Can Writers in the Digital Media Age Earn a Fair Wage?
After years in which writers at many news websites were by many accounts grossly underpaid, while the owners of some digital media outlets grew rich, journos at some sites are starting to unionize.
Employees at Gawker Media, which runs websites like Gawker, Gizmodo and Lifehacker, voted recently to join the join the Writers Guild of America.
And another group of reporters are planning to hold a confab in Louisville in October to discuss how to unionize other digital media outlets.
About time, I say.
For too long, many journalists faced the choice of being laid off or taking a pay cut as newspapers were hit by declines in both circulation and ad revenue.
Then, when the digital media revolution came along, many news websites, uncertain about the prospects for profitability, were loathe to pay writers well. Some, like Arianna Huffington, founder of Huffington Post, even had bloggers write for free.
But in an era when some big-name news sites are finally making money, things have changed.

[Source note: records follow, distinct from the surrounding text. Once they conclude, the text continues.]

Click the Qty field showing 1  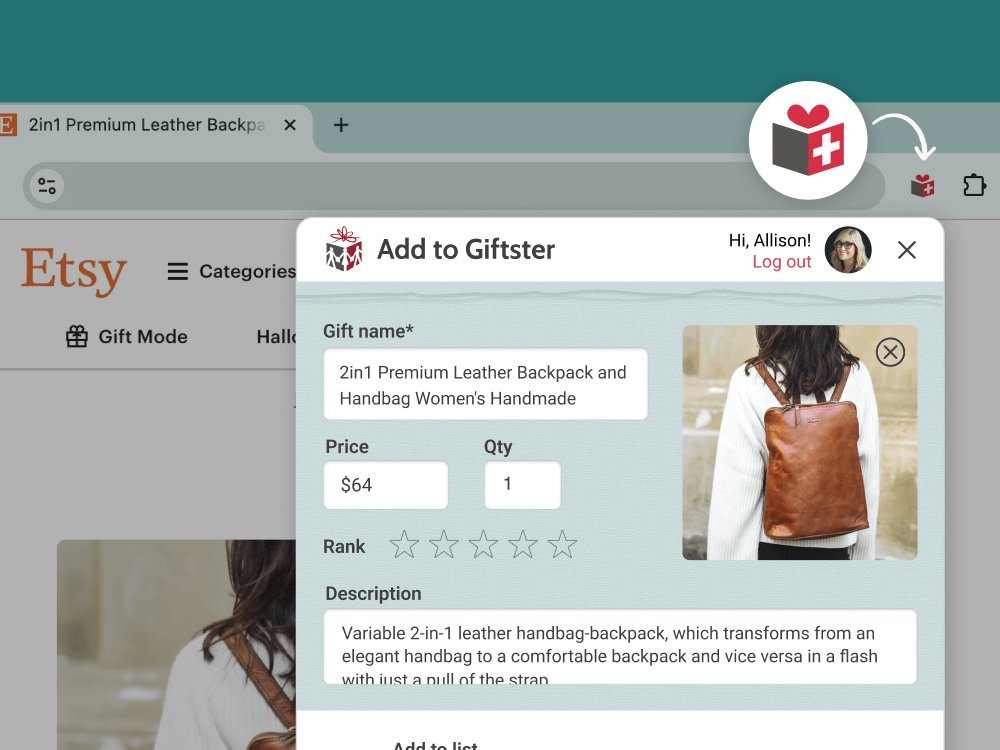tap(522, 485)
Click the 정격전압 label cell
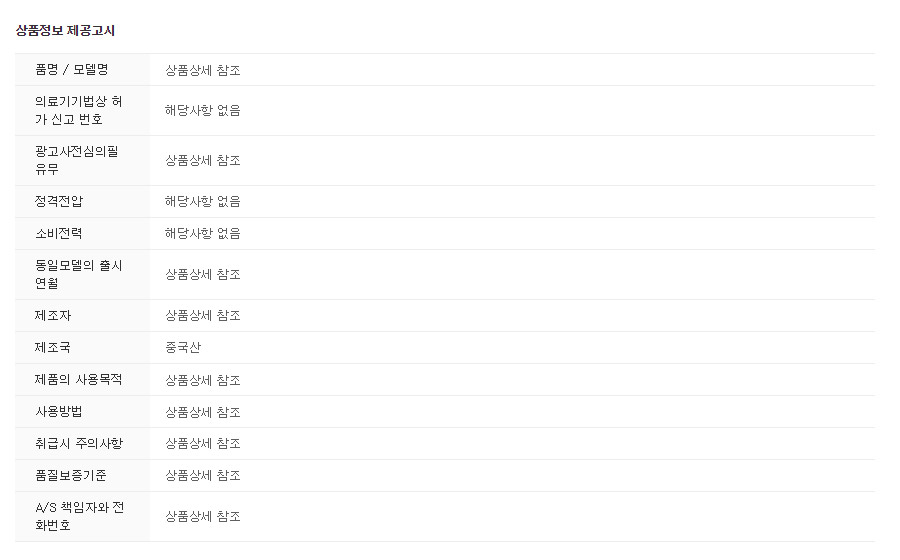900x560 pixels. coord(59,201)
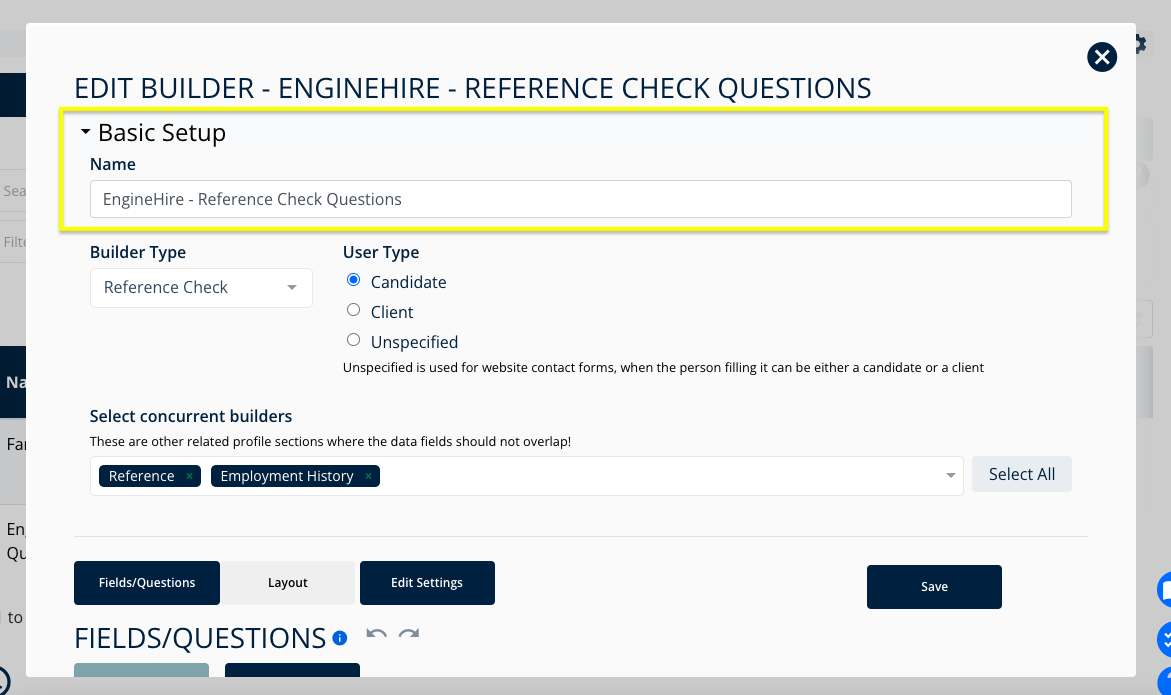The width and height of the screenshot is (1171, 695).
Task: Select the Candidate user type
Action: pyautogui.click(x=353, y=279)
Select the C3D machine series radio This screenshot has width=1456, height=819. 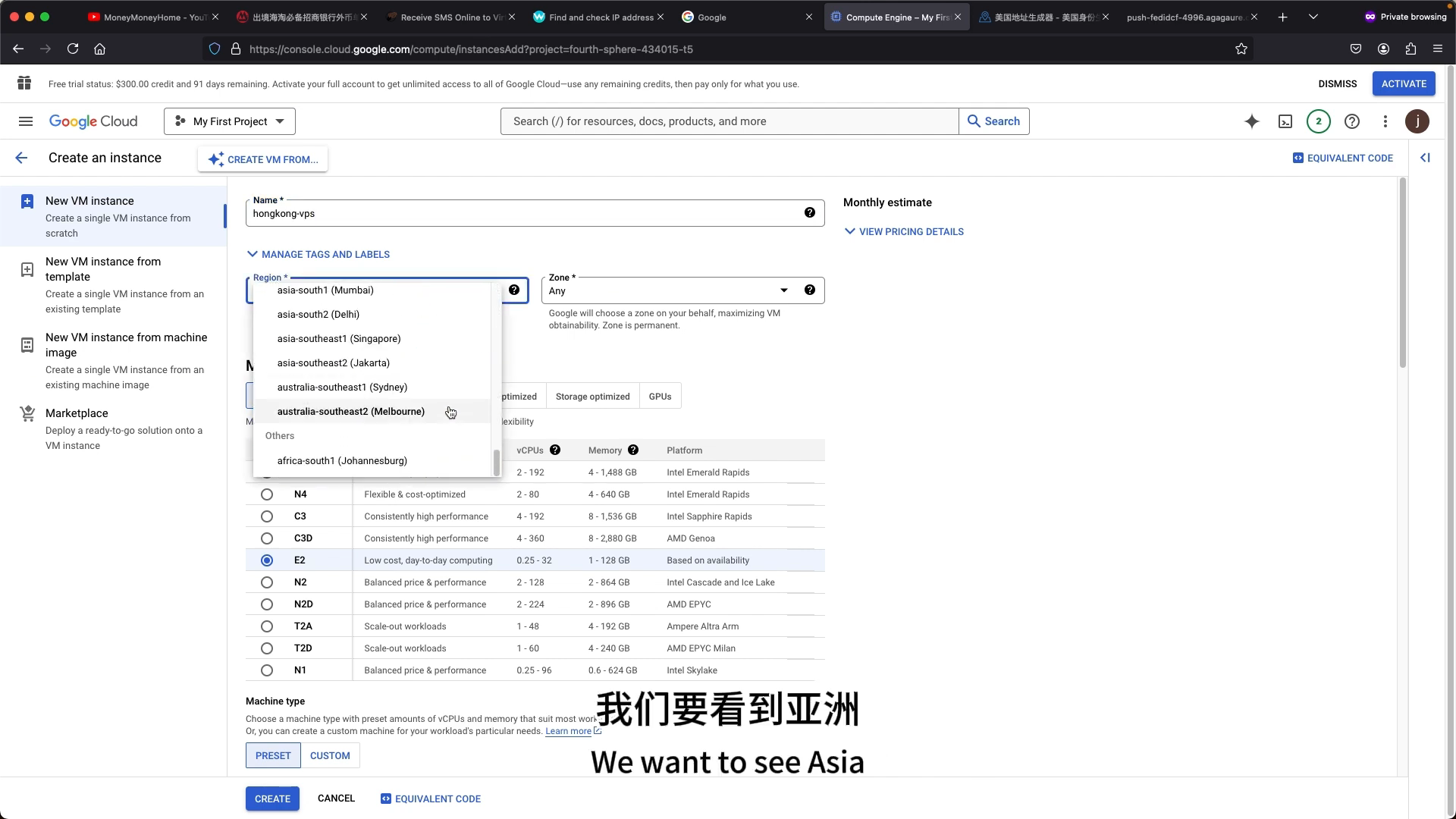pos(267,538)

"So many reporters have been told that you can't make money online," read a statement issued by the National Convergence to Organize Digital Media, the Louisville group. "But now that digital media companies have figured out how to be profitable, digital media reporters are saying no to endless deadlines, 60-70 hour work weeks, low pay, and newsrooms where you feel like you can never question your editor. Reporters around the country are saying enough is enough, its time to unionize!"
In the digital media world, the unionization of Gawker shows we've come a long way from the days of "information wants to be free." Viewed optimistically, it means some sites are beginning to realize that, unless they are simply aggregating (read stealing) content, information isn't simply plucked from the ether, but must be found, curated and polished by talented reporters and editors.
It also, hopefully, signals a recognition that quality and profitability are linked, and that there's a reason, for instance, the paywall of the The New York Times website has been successful: readers are willing to pay for the kind of journalism that comes from having a large staff of journalists producing topnotch work day in, day out.
Then again, I may be getting a little too cheery about the prospect of digital-age journalists being paid a decent wage. As media analyst Ken Doctor points out in the Times, unionizing Gawker was easy, given that founder Nick Denton was open to the idea from the start.
Denton's entrepreneurial peers, however, "act more like traditional bosses," Doctor writes. "They prefer to keep the workplace prerogatives start-ups enjoy, with no labor negotiation necessary on pay, hours and work flexibility. At these places, organization toward a vote can take years, rather than months."
Still, there are other signs of restlessness among rank-and-file scribes, and not just among those lucky enough to land full-time staff jobs. Journalist Scott Carney recently used a Kickstarter campaign to raise funds for WordRates, a site where freelance writers can dish about how much various publications pay, and rate the news outlets and editors they’ve dealt with.
What Carney has found so far is no shock; freelancers generally make peanuts. But in an interview with the Columbia Journalism Review, he makes a larger point about fairness.
"I think that writers should be able to make a middle-class living, and by and large, we don’t," he says. "You can work your ass off your whole life doing stories at $100 each, and maybe you’ll be able to make rent, but you’ll not actually grow."
And that, ultimately, may prove to be the more important point. Journalists and writers have seldom gotten rich doing what they do. But there's a growing awareness among writers, the grunts in the trenches of the brave new digital world, that at the very least, they should be paid fairly for their work.